Another new addition to the gallery roster is Keith Jackson, a Kenosha, Wisconsin-based painter and former contractor in his mid-50s who only recently started showing with art galleries. Moffett gave him a solo show at the 2022 Armory Show in New York and the booth sold out, including two paintings that were placed with the Farnsworth Museum in Rockland, Maine.

Jackson's paintings capture seemingly ordinary yet profound memories of his childhood, including numerous depictions of his nine siblings. He will have his first solo show with the gallery in 2024.

The artist met Moffett last year as he was talking to various galleries. "One thing that stands out: He's the only one that came to Kenosha to see me and do a studio visit," Jackson told Artnet News in a phone interview. He praised the dealer not only for his success in placing the Armory Show paintings in "good homes," but also in general for being a straight shooter in all aspects of business aspects-a comfort to an artist who only recently became immersed in the sometimes cut-throat art world.

"He keeps his word," Jackson said. Whether it was the exact time Moffett was going to meet the artist at the Armory on VIP day, or the timing of the museum acquisitions, or when payment is coming, "there's no runaround."

Another atypical perk that the gallery offers to artists? The opportunity to have healthcare through the gallery. This work is their livelihood, says Moffett, and they should have proper health coverage. The gallery covers 50 percent of its artists' premiums.

Moffett also chooses the artists he wants to work with carefully. He thinks of it like a track meet where each artist has "their own lane to run in," he explained. "I never want anyone to feel as though someone is going to be swerving into their lane. I never want to have a roster where somebody says 'oh that makes sense that that artist would be showing with Charles Moffett.'"

With the five-year anniversary of the gallery approaching, Moffett is planning a group show at NADA that will feature work from all ten artists in the stable, including Jackson, who was just added. His art fair booths, including recent showings at NADA Miami and Felix in Los Angeles, have created substantial buzz.

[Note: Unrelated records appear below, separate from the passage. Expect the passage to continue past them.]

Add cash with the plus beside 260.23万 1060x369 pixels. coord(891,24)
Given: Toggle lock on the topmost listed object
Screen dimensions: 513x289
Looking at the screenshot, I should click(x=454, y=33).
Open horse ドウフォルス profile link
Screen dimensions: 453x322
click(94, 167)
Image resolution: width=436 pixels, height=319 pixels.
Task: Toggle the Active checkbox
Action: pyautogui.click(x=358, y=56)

Moffett's approach to fairs is a bit of an outlier, given that his is a relatively young gallery and there's much grumbling about fair application and participation costs. But the trade-off is worth it in his view. "In the beginning I was not very eager to jump into the cycle of doing fairs because of the costs involved, but it's an important part of expanding the visibility of artists," he said.

Stockman is effusive about Moffett and his management style, calling him the "real deal."

"It's extremely rare to find a gallerist who lives for artists, has the art historical and academic chops to know what he's talking about, and the keen market strategy to develop long and fruitful careers," Stockman said. "Even in the very lean early years of the program, Charlie would rather hold off on a sale than sell to an opportunistic collector; no one is as scrupulous, nor as savvy."

Moffett has helped Stockman realize the importance of tuning out art world and market "noise" in order to focus on making work, she said. He has also stressed the importance of the "long game" and holding on to some of one's own work, even when demand outstrips supply.

Next up in the main space is a solo show by Kim Dacres, a first-generation American artist of Jamaican descent, which opens on May 20. The Harlem-based Dacres, who has her studio in the Bronx, uses rubber from recycled tires to make sculptures that celebrate major influences on her life.

When we asked Moffett what the philosophy and business practices that endear him to artists and set him apart from others are, he had a simple response: "Time and time again I speak with artists who have been waiting for payment or where they're not getting paid one, two, three, six months, a year on. It amazes me that that's even possible. I always told myself the day that I start paying artists late in order to fund the gallery's ambitions is the day that I close down. I don't think I'm necessarily reinventing the wheel."

Stockman said she always jokes that the tagline for the gallery should be "No one pays faster."